33 Me at the end of one of my first graduate seminars. I have a splitting headache and I am rushing home with my breasts full of milk to feed the baby, thinking that I will never, NEVER, be able to catch up with those people, to fully understand what they are saying, to phrase my ideas in the same manner, to laugh at their jokes… I feel like hiding in the darkest corner of the earth, but I will not do that… I will go home and let my man hold me, I will take care of the baby and everything else, I will fight the readings, and next day I will be back in the classroom with a shy smile on my face, straining my eyes while making efforts to follow the discussions.

7 Me watching a Russian version of Arabian Nights in an overcrowded cinema theater, with my father holding me on his knees and my mother scared that the rats are hovering around our feet.
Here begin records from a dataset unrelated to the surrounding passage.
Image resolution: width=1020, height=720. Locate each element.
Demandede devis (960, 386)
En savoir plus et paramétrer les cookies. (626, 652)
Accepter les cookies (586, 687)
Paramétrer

The whispers, the stale atmosphere, and the sad look of the decrepit walls. We are coming to cinema twice, maybe three times a week. Films are local events and people are cramming in the small theater, with shameless hunger and unrestrained joy. At a time when the only television channel’s programs are almost entirely reduced to propaganda, coming to the movies is like a breath of fresh air, despite the heavy smell which pervades the theater
 
37 Me weaving martisoare with my older daughter for her classmates. A small bracelet symbolizing the coming of spring, this is what a martisor is. A red thread for health and love, a white one for purity and peace, a little bead for beauty – together they are meant to bring good luck.  The story goes that on the first day of March beautiful Spring was walking in the wood when she noticed a small snowdrop popping up from snow. The envious Winter called the winds and a hard frost, and the snowdrop froze. Spring tried to warm it up and while doing so she hurt her finger in a thorn bush. A hot drop of blood fell on the snowdrop and brought it back to life. It is customary that when you see the first tree in bloom or a stork to hang the bracelet on a branch. That’s why in some regions of Romania you can see in Spring trees weirdly dressed in red and white, a cheerful gathering celebrating the renewal of life.
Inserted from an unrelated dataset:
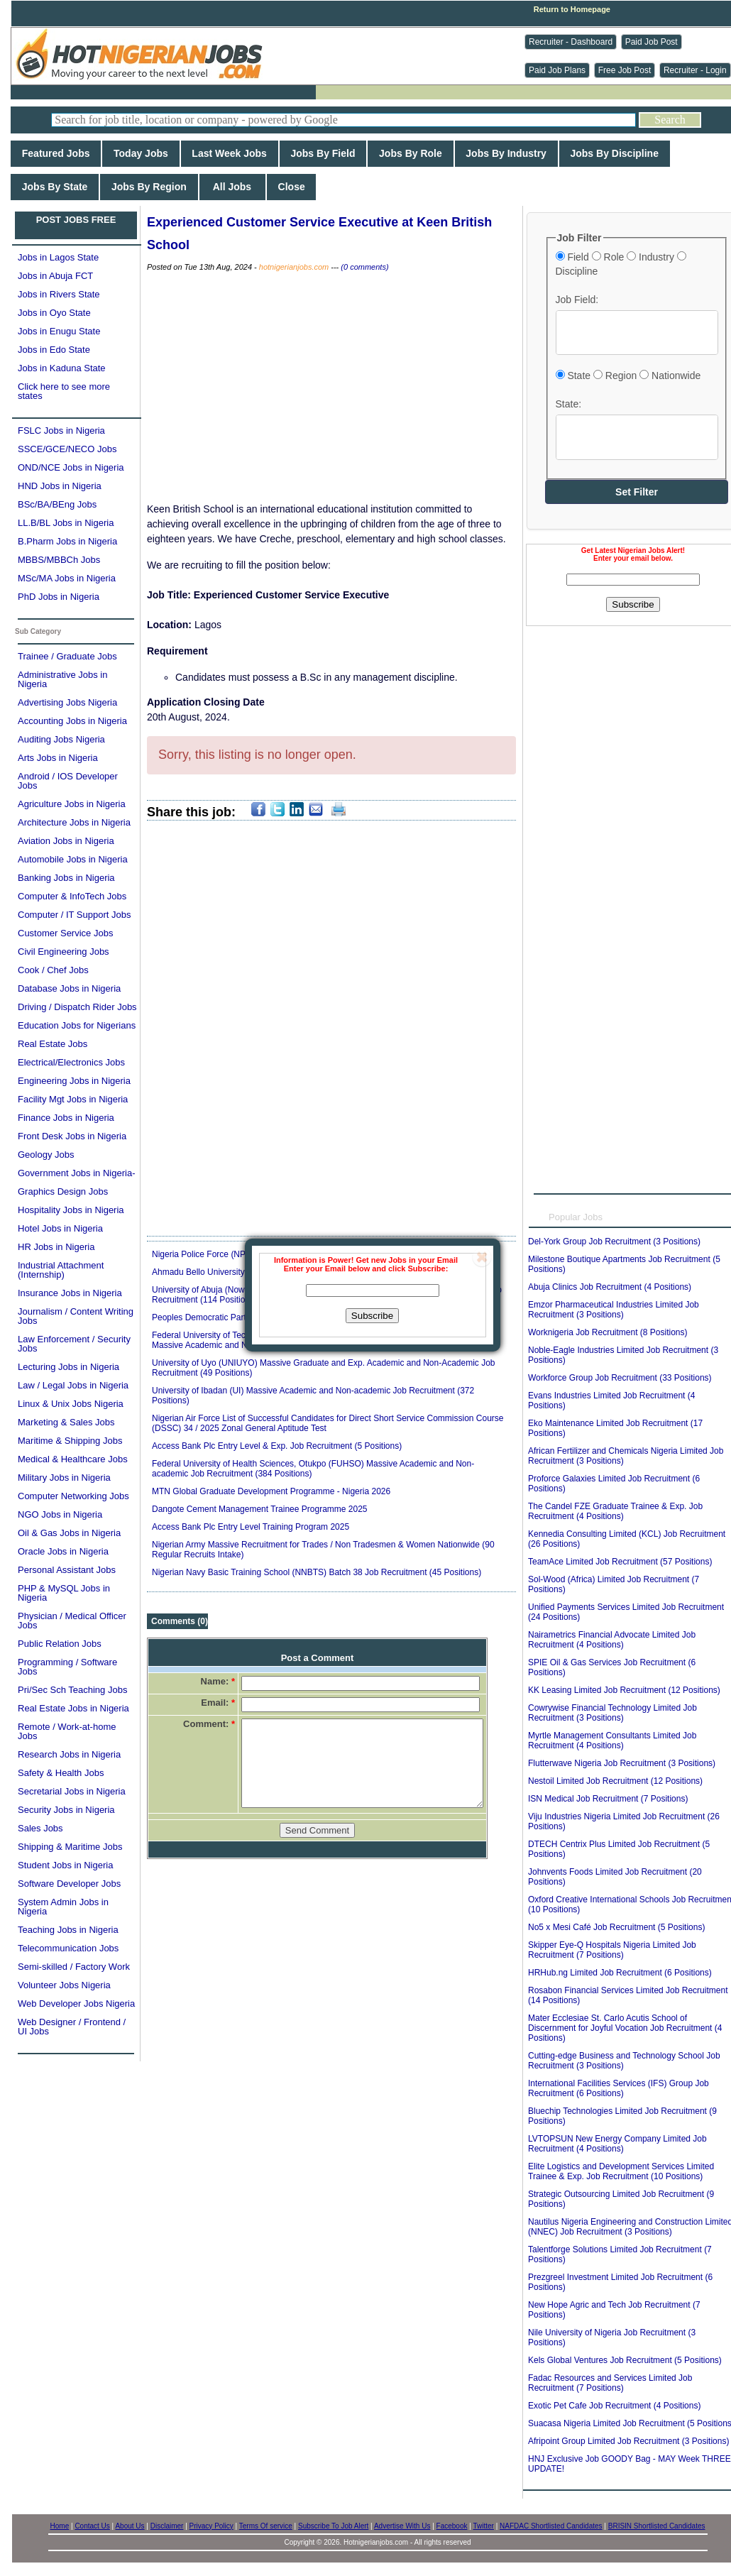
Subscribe (372, 1315)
31 Me and the moment I first saw the lights of Chicago. A sparkling net covering an unknown territory. My first travel by plane, the longest distance I have ever covered. The thrill, the nervousness, the realization that the step was taken and there is no coming back.
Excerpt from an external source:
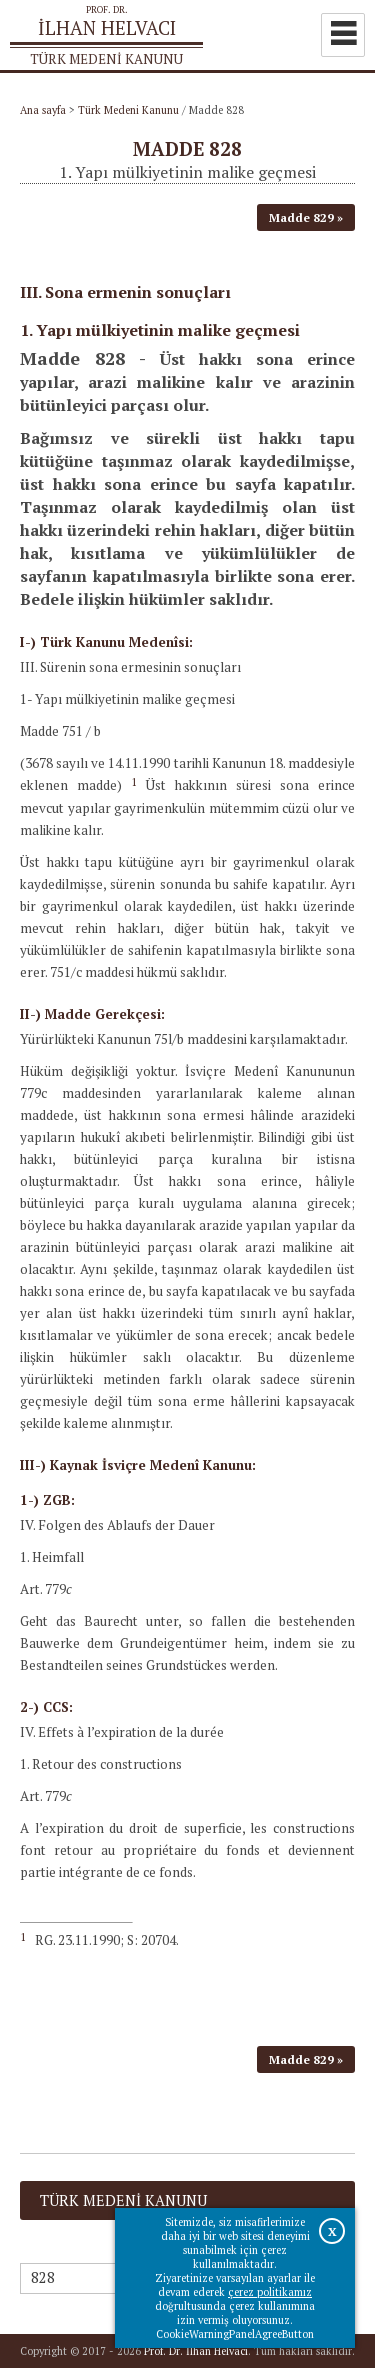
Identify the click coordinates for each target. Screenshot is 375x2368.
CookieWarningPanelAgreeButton (235, 2334)
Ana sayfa (43, 110)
38 Me in the car, returning from a trip to New Mexico. My husband drives the car in the pouring rain, I am holding Rosie’s little face in my left palm, protecting her sleep. Thinking about my friends, my parents, my sweet grandfather who died without giving me the chance to say good bye… Dreaming about the moment I will be able to go and sit at his grave, to tell him what I have been doing and that I am thinking about him again and again… That I am keeping the photograph he gave me, but I don’t have to look at it to remember his kindness and the gentle tears that were glimmering in his eyes every time sadness was creeping in our hearts. Thinking about the road that lays ahead. I love the road… it suits me and keeps me alive… with all his peaks and troughs, is mine, and I am infinitely grateful that I can share it with those sitting beside me. Anywhere on this road… I belong.  

1 comment:

  1. I am not sure if you actually uploaded a film but what you wrote is amazing and powerful and beautiful. Thank you. I hope you do make a film of your journey. Thank you for sharing with us small pieces of your story.